Retornar aos palcos para retornar à vida

O quanto isso foi significante pra mim, eu não consigo mensurar

Era dia 7 de novembro de 2021, quando saí de Fortaleza rumo a Teresina, no Piauí. Havia chegado o meu momento de retornar aos palcos, um marco na minha vida e na minha carreira. O espetáculo BR-TRANS voltava às ativas de forma presencial e fez casa cheia no Teatro 4 de Setembro.

Entrei no teatro pisando devagar, como se tentasse sentir cada pedaço do lugar. Senti o cheiro da coxia e a luz do camarim. O nervosismo tomava conta. Parecia que era a minha primeira vez. De certa forma, era. Afinal, são dois anos de abstinência, sem contato com o público. Tudo parecia assustador, mas assustadoramente bom.

Ingressos esgotados, dentro da quantidade permitida. Uma plateia ávida por arte me aguardava usando máscara e com comprovante de vacina na mão. Nos bastidores, uma equipe pequena toda de máscara, vacinada e testada. No palco, eu e Rodrigo Apolinário, músico que me acompanha. O quanto isso foi significante pra mim, eu não consigo mensurar.

Veja também

O espetáculo começou e fui sendo conduzido por tudo aquilo que sempre me fez um “ser do teatro”: a paixão pelo meu ofício, o desejo de contar histórias e causar empatia, catarse, questionamento e provocação. Tudo novo, de novo e o coração fervendo de emoção.

Existe um novo ritual no fazer artístico pandêmico, que é cumprir com todos os protocolos de segurança contra a Covid-19. Acredito que estamos mais conscientes, mais informados e mais preparados para enfrentar a situação. Para seguirmos produzindo e apreciando, nós - artistas e público - não podemos baixar a guarda. O caminho continua sendo o de respeito por todas as estratégias científicas desenvolvidas.

Depois dessa experiência, segui para o Rio de Janeiro e aqui, de onde escrevo essa coluna atualmente, fui convidado para o show “Pontas da Estrela”, de Gal Costa, no Espaço Vivo Rio. Nesse momento, já não era mais o Silvero artista, mas, sim, o espectador. E posso afirmar com segurança, como nenhum protocolo de saúde minimizou ou prejudicou o evento. Fui arrebatado pelas canções e pela presença de Gal.

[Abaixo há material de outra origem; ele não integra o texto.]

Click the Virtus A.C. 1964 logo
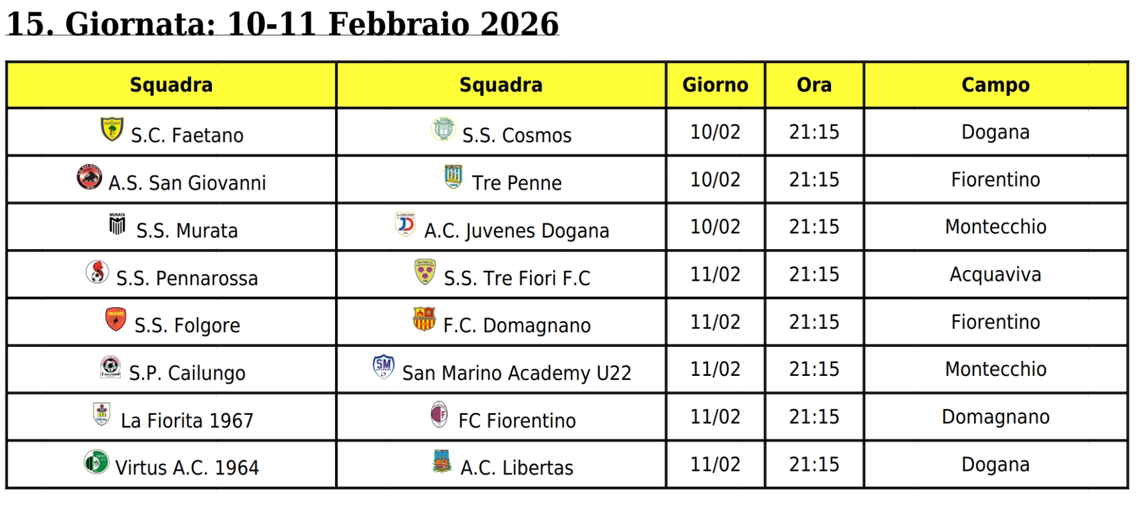1143x505 pixels. pos(96,463)
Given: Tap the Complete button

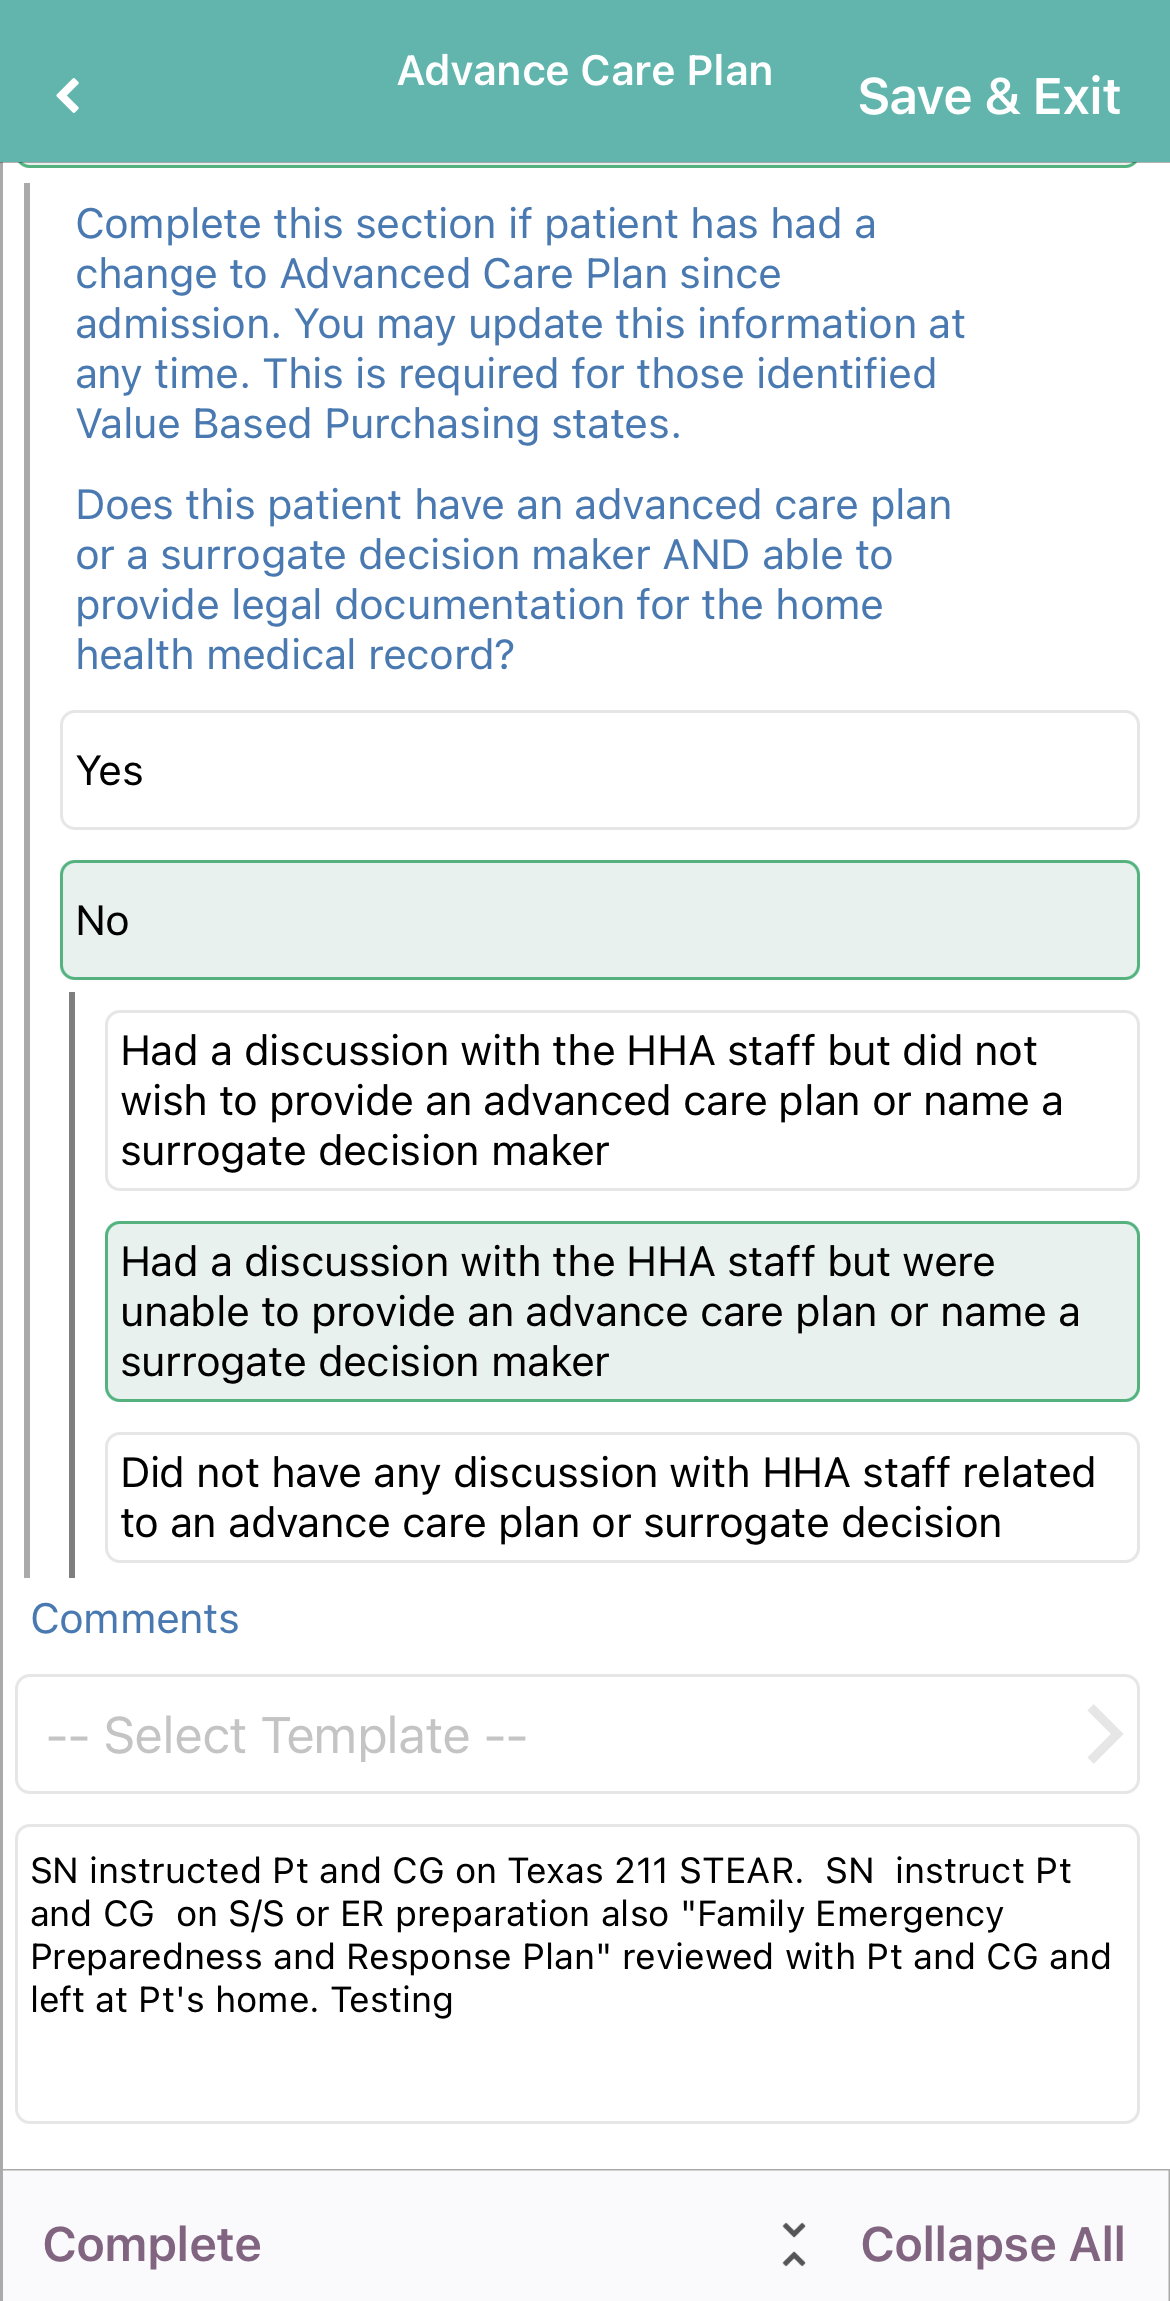Looking at the screenshot, I should click(x=152, y=2244).
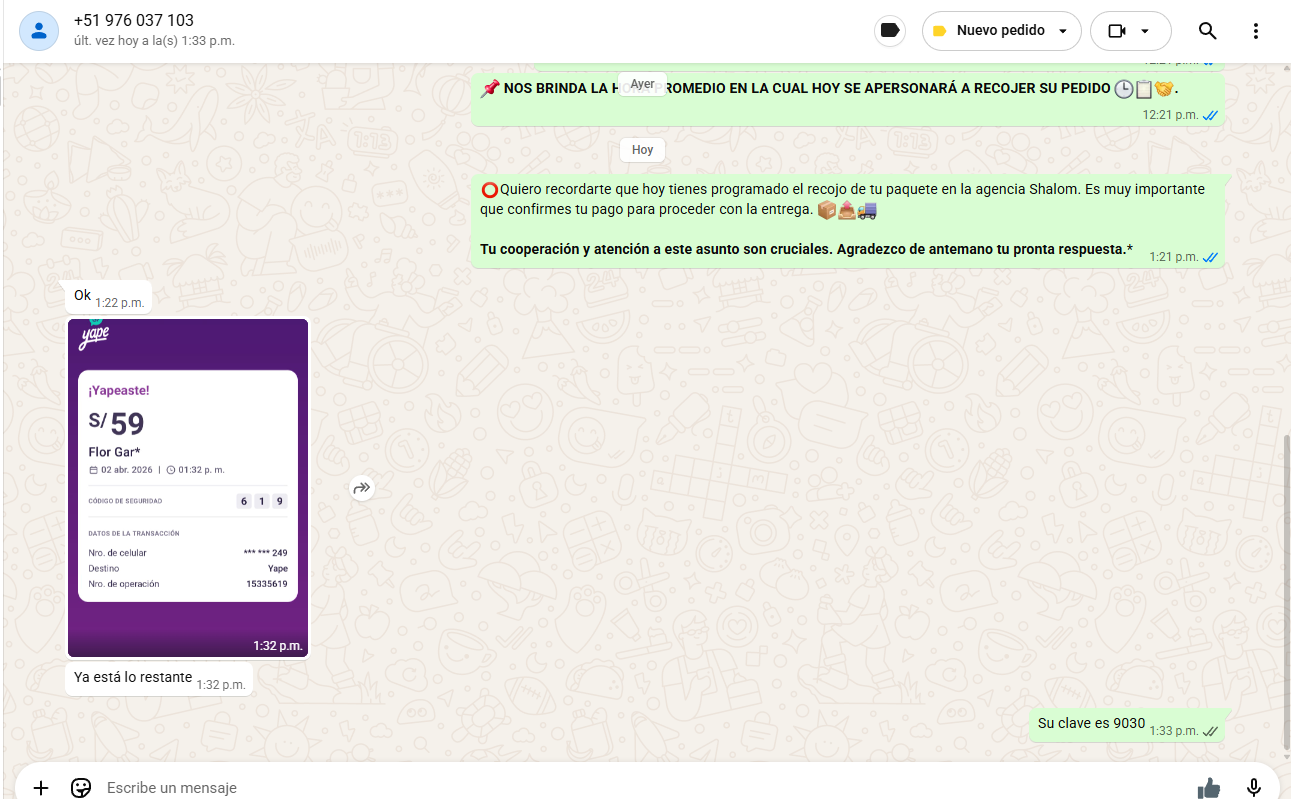Click the Hoy date separator chip
This screenshot has height=799, width=1291.
[x=642, y=150]
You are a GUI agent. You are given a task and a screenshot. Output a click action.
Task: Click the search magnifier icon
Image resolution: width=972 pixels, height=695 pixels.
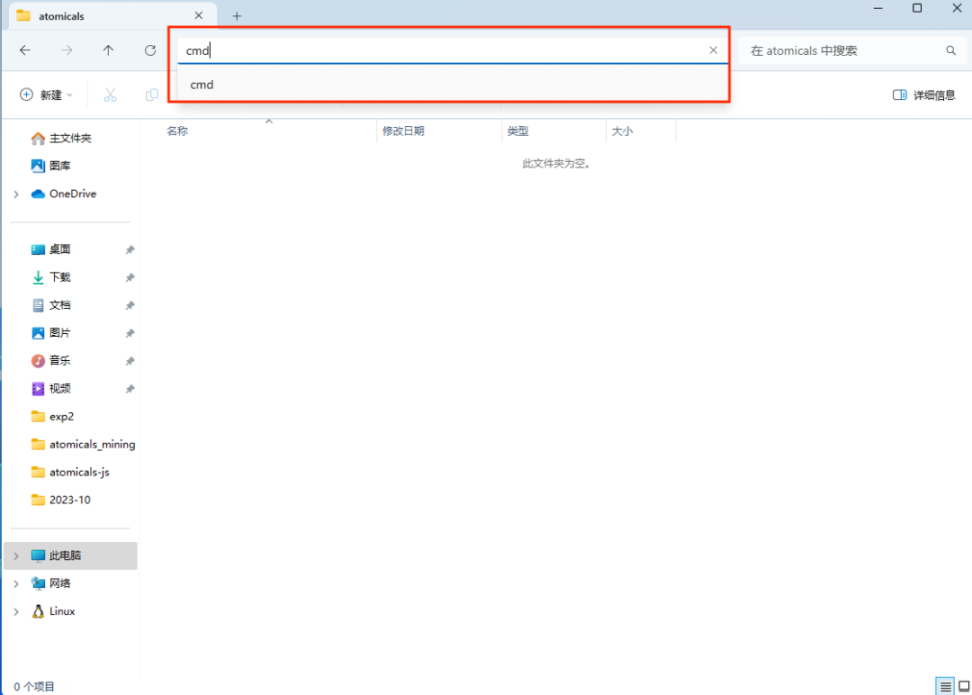(x=949, y=50)
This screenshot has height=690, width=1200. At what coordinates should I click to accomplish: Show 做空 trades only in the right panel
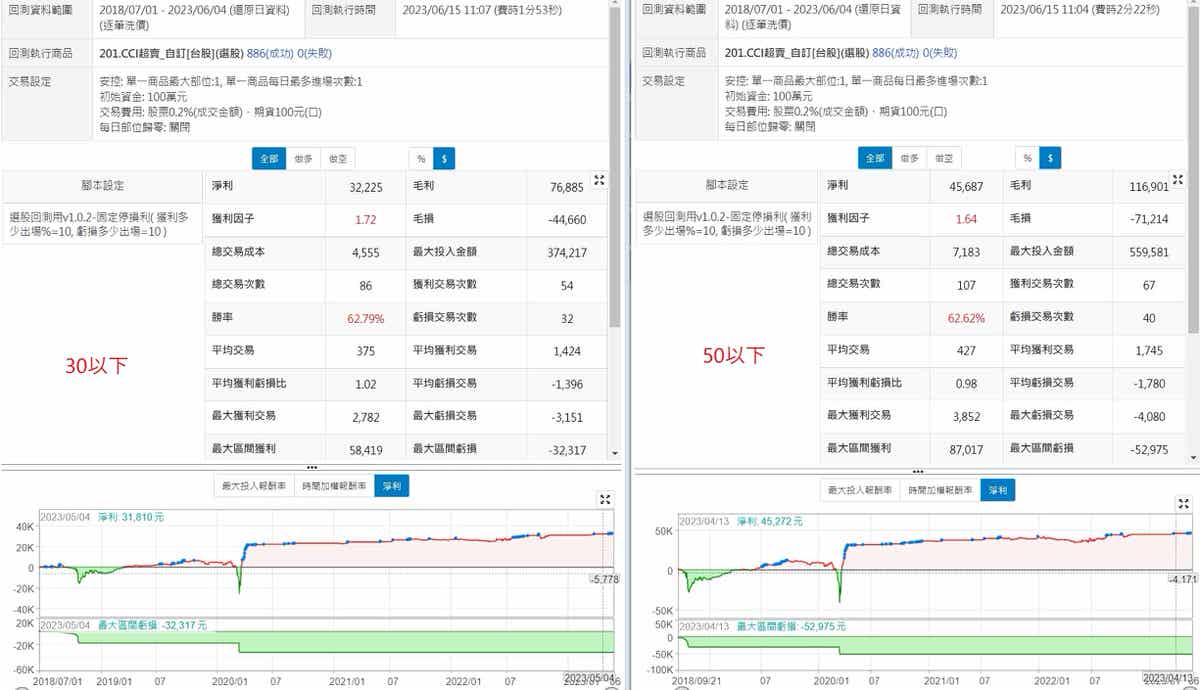[x=942, y=158]
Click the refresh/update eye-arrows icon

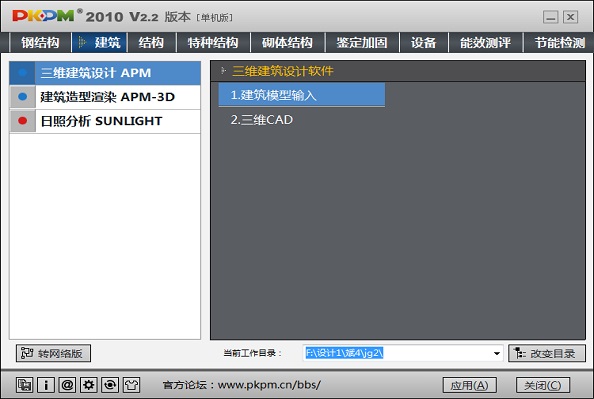coord(110,385)
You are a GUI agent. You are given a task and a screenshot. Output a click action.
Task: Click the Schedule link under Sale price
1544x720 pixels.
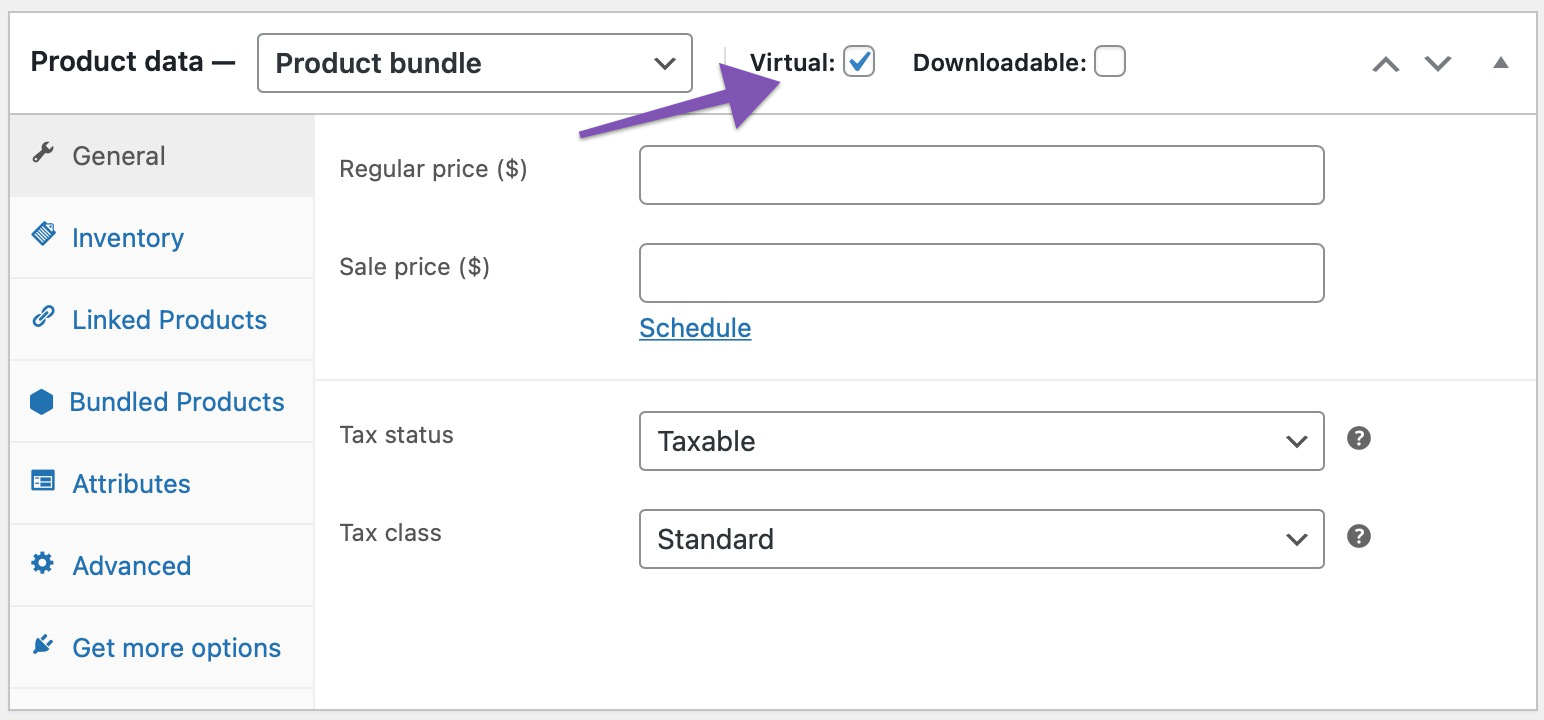[694, 327]
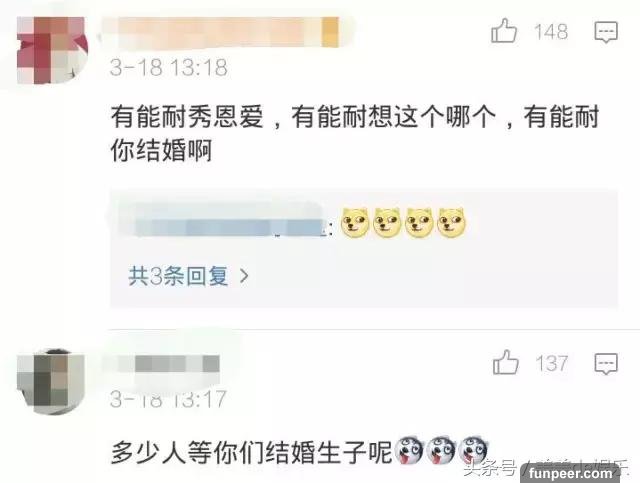Click comment text 多少人等你们结婚生子呢
The width and height of the screenshot is (640, 483).
tap(252, 452)
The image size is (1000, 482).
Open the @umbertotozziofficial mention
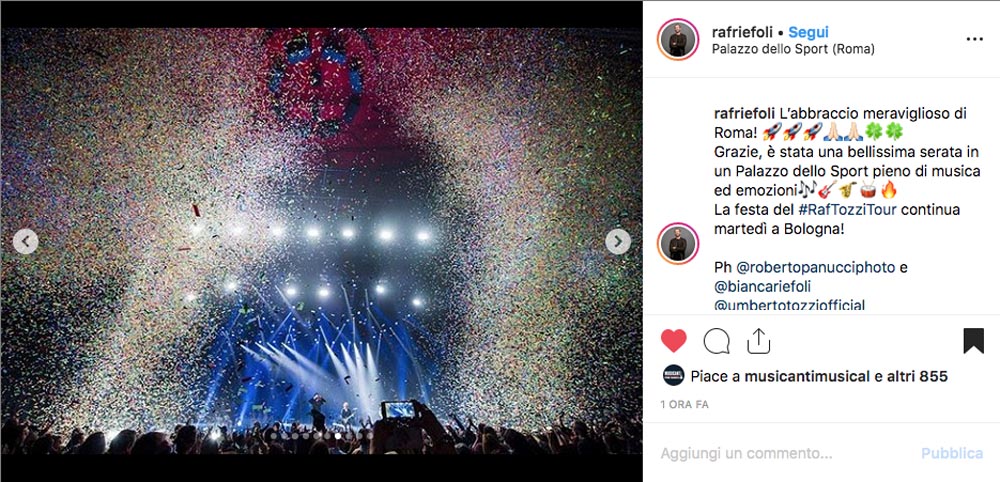tap(790, 305)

A música entrava pelos meus ouvidos, reverberava pelo meu corpo e saía pela minha boca como um grito de esperança. Pude sentir uma conexão quase divina. Gal Costa é, de fato, uma diva. Transbordei de emoção e chorei como uma criança. Choro de quem sabia que estava vivo, presente e ao lado de inúmeras pessoas cantando e ouvindo uma das maiores estrelas do Brasil. Ao final, abracei meu amigo e o agradeci pela oportunidade de celebrar a vida e a arte.

Escolhi ser artista há 24 anos. Acredito que a arte me salvou. Não foi um processo fácil para um jovem do interior e de família pobre convencer a todos de que era importante investir numa profissão que sempre foi taxada de passatempo ou hobby. Para ser um profissional de arte nesse país é preciso ser um guerreiro, porque a luta é sempre muito cruel.

Retornar aos palcos, seja no teatro, seja na música, não trata de uma decisão somente da classe artística. Nem somente porque assim desejamos. Os teatros estão cheios, os cinemas estão funcionando, os shows estão a todo vapor, porque só se faz arte se tiver público e esse ato de respiro, fôlego, esperança e vontade de viver é de todos nós.